● **Excerto**
::::::::::
Porém, vejo um tanto diferente. O vírus obrigou-nos a nos distanciarmos uns dos outros, entretanto, o indicativo de evitar ajuntamentos e multidões se aplica diferentemente entre ricos e pobres. Favelados que vivem em barracos não conseguirão manter distância de seus familiares e vizinhos, e tampouco possuirão tecnologia de informação e entretenimento que lhes permitam enfrentar uma quarentena com um relativo conforto e não tédio. E como seus empregos, aqueles que os têm, são essenciais à sobrevivência, e exigem, em geral, presença física, a maioria dos pobres não conseguirá fazer quarentena, mesmo não trabalhando em serviços essenciais.

De outro lado, os ricos, preocupados com os seus negócios, pensam em demitir parte de seus empregados, ou cortar metade de seus salários, ou sonegar impostos (quando o Estado mais precisa para ajudar os mais necessitados), pensando em si próprios, egoisticamente, mantendo seus olhares sem sensibilidade social. O nosso presidente é um exemplo de tal visão, ao prometer tomar metrô ou ônibus sem medo de se contaminar com o povo quando, na verdade, se ele se preocupasse realmente com o povo dar-se-ia conta de que o povo é quem pode se contaminar com ele.
::::::::::
● **Dados fornecidos**
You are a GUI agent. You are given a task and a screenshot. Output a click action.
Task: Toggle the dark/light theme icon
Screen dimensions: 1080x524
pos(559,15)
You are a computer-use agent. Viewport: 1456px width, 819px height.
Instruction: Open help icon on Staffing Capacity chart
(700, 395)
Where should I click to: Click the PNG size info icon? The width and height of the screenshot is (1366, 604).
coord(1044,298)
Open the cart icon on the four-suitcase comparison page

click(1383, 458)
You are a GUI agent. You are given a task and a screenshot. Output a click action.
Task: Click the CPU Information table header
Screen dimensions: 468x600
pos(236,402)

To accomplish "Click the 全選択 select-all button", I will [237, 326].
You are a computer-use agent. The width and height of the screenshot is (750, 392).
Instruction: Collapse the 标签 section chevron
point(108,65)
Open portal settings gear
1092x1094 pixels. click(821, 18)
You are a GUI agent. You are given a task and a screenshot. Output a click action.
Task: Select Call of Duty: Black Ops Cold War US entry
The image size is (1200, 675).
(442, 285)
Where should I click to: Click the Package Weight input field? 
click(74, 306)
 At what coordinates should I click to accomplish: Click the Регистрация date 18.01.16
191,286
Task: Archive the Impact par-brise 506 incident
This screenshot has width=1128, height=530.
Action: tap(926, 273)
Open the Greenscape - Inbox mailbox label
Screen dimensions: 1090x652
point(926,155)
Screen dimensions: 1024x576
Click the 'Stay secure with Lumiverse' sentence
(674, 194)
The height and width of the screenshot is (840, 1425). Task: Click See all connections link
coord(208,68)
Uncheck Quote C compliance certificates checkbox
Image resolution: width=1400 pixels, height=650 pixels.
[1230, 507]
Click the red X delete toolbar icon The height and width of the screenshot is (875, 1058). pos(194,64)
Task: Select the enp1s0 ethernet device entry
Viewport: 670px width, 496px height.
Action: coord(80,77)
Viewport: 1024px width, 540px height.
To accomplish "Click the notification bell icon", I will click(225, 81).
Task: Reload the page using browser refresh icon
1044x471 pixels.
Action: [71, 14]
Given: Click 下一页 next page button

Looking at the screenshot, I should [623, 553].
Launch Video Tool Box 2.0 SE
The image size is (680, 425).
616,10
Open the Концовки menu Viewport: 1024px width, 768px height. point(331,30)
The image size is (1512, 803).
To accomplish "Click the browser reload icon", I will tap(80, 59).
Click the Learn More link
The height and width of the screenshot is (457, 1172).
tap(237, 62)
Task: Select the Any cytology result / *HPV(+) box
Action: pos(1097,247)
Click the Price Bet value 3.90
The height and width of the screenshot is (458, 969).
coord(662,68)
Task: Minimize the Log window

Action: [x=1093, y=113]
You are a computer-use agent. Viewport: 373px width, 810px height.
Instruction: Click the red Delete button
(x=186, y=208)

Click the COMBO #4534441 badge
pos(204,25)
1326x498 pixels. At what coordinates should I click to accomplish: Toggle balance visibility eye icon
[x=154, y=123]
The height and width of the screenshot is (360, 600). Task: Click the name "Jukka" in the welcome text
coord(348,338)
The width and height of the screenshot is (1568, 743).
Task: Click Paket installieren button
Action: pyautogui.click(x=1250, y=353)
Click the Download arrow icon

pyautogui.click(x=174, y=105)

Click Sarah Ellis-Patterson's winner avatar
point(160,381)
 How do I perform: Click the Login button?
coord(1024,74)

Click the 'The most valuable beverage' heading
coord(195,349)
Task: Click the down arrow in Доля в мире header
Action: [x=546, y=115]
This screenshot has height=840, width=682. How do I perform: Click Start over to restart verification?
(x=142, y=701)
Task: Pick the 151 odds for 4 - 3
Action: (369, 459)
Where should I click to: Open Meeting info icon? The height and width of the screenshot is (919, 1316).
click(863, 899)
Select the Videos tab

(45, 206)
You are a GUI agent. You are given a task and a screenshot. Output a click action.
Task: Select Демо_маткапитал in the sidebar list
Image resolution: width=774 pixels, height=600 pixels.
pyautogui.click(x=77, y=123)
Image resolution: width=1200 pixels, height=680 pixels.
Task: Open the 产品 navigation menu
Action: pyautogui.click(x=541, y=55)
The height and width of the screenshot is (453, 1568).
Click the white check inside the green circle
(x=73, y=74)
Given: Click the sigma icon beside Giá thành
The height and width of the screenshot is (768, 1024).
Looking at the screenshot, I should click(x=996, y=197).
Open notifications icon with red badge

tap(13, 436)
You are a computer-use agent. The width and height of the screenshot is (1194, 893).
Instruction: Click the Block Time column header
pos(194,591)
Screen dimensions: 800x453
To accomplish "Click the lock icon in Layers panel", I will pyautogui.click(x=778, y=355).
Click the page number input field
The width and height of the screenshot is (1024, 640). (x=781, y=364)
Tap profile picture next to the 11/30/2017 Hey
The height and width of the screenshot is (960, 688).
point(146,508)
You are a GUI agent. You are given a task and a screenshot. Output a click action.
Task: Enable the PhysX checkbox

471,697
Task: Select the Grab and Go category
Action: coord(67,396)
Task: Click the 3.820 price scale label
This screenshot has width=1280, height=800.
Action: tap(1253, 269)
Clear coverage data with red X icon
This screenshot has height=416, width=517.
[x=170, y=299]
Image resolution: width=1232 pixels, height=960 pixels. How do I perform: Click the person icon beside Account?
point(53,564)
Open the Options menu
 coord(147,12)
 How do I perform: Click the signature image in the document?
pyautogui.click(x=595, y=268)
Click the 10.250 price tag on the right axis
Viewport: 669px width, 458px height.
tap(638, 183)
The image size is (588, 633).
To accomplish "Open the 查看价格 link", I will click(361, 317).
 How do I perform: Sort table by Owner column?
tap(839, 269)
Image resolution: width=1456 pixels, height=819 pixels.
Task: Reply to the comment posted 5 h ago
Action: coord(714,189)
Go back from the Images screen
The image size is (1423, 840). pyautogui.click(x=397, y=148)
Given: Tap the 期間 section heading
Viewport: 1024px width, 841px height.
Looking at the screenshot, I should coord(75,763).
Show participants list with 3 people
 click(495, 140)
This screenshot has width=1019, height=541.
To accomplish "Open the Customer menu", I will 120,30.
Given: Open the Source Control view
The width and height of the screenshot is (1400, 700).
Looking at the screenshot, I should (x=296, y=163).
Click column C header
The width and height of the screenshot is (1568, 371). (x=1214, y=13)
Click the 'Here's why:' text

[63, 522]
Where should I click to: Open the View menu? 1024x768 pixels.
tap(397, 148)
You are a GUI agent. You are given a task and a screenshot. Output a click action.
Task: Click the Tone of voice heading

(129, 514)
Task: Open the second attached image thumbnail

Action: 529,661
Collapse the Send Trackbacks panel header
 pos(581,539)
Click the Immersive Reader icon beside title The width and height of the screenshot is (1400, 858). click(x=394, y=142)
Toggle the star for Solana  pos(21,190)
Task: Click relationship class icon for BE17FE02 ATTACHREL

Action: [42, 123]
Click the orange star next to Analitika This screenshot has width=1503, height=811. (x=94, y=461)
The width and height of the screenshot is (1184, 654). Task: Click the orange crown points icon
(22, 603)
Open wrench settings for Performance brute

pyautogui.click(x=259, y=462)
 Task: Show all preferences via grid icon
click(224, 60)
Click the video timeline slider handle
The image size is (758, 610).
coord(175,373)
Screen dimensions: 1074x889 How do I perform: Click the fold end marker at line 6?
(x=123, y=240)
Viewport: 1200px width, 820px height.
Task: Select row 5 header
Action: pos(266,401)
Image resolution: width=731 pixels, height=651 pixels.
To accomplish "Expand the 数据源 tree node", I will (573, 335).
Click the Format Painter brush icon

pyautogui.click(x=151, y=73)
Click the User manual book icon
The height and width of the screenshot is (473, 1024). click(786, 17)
::::::::::
● **Enunciado 1**
De acordo com o excerto, por que a maioria dos pobres não conseguirá fazer quarentena?
● **Enunciado 2**
Transcreva do excerto o trecho que vai de "Porém, vejo um" até "em serviços essenciais.".

● **Resposta 1**
Porque seus empregos são essenciais à sobrevivência e, em geral, exigem presença física.

● **Resposta 2**
Porém, vejo um tanto diferente. O vírus obrigou-nos a nos distanciarmos uns dos outros, entretanto, o indicativo de evitar ajuntamentos e multidões se aplica diferentemente entre ricos e pobres. Favelados que vivem em barracos não conseguirão manter distância de seus familiares e vizinhos, e tampouco possuirão tecnologia de informação e entretenimento que lhes permitam enfrentar uma quarentena com um relativo conforto e não tédio. E como seus empregos, aqueles que os têm, são essenciais à sobrevivência, e exigem, em geral, presença física, a maioria dos pobres não conseguirá fazer quarentena, mesmo não trabalhando em serviços essenciais.